If you find yourself wanting to write something just to make sure it is documented so later you can say “see, I told you so” when something goes wrong, that’s not overcommunicating, that’s CYA (covering your a__). You can easily spot the difference because a CYA doesn’t come packaged with thoughtful solutions.

And of course, overcommunicating can be taken too far. If you are taking 4 hours to write up a detailed status on a 2-day project, that is obviously not the right return on investment! Get in the habit of writing status that is honest, relevant, and respectful, and also concise.

Not Just For Today

It is easy to think about this style of communication as nothing more than a productivity hack, or a way to get out of a short term jam. It certainly is those things, but it is so much more. 

Imagine you were to take two identical twins and give them the same starter job, same manager, same skills, and the same personality. One competently does all of their work behind a veil of silence, not sharing good news, opportunities, or challenges, but just plugs away until asked for a status update. The other does the same level of work but communicates effectively, keeping their manager and stakeholders proactively informed.

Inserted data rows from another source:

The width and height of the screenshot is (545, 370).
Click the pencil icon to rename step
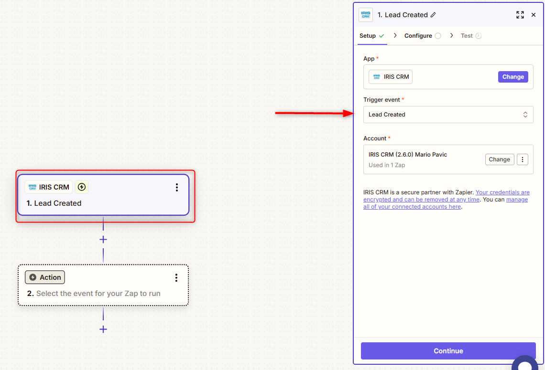tap(433, 15)
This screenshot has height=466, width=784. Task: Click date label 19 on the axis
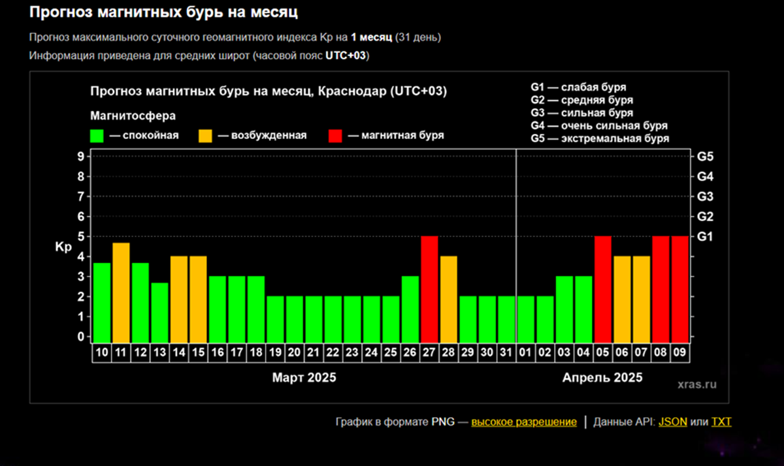[275, 352]
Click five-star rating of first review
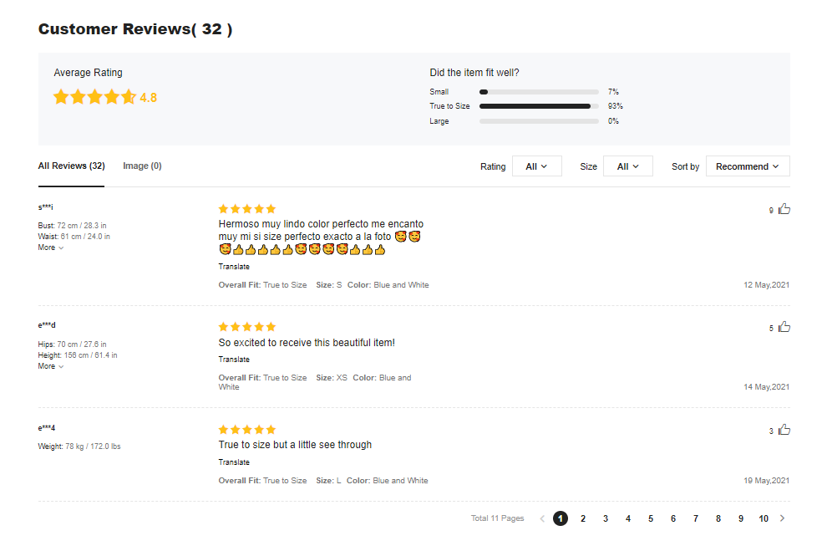The image size is (827, 546). (246, 209)
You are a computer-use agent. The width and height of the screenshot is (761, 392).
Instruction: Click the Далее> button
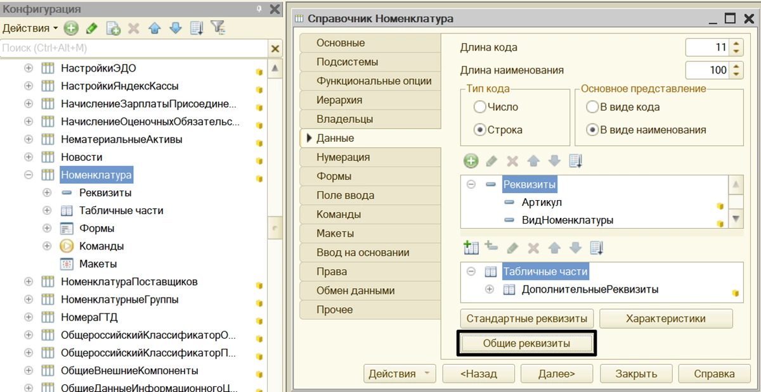(x=556, y=374)
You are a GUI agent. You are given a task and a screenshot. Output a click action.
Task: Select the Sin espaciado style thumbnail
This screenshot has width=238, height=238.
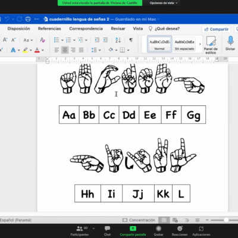[184, 44]
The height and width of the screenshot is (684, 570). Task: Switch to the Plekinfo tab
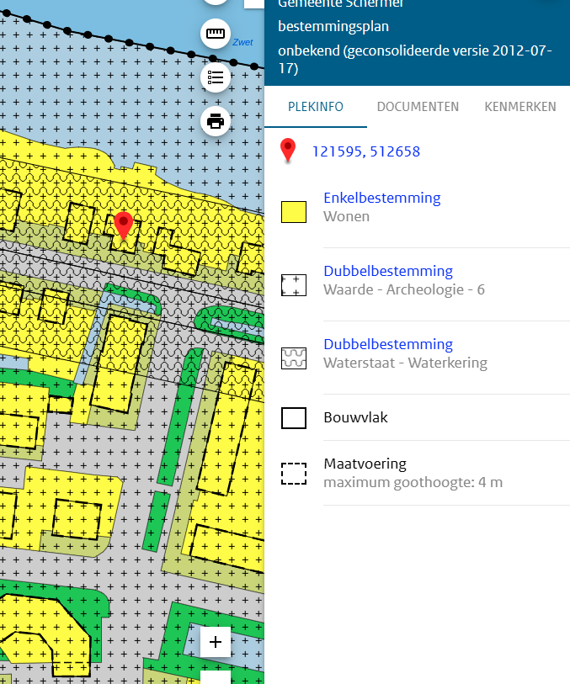click(x=315, y=107)
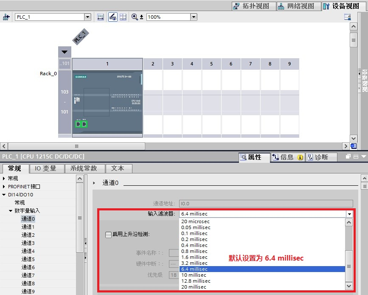Click the zoom magnifier icon
This screenshot has width=368, height=295.
[135, 17]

Which one is going to get the next opportunity for growth? 

If you compound that over the course of a decade, the first twin will likely be doing about the same thing they were when they started. The second will have earned much more trust, more responsibility, a wider range of experiences, and have a much more fulfilling career. 

This isn’t just a tool for individual contributors, it is a skill that you can use in every role. Even our CEO makes a huge effort to overcommunicate with our board of directors and our entire company so that we all have the context to give effective input and make great decisions. 

So what do you think? Has overcommunication worked for you or bitten you in unexpected ways? Overcommunicate in the comments and share your experience.

2 thoughts on “You Aren’t Communicating Nearly Enough

  1. Excellent article Michael. I have always erred on the side of Overcommunicating with all the teams I interact with including of course my own. Haven’t really kept statistics but I can say that in almost all of those situations, it has worked wonders – given people the right context and history, given them a sense of being an integral part of and belonging, and ultimately lead to their taking the ownership/buy in and delivering accordingly.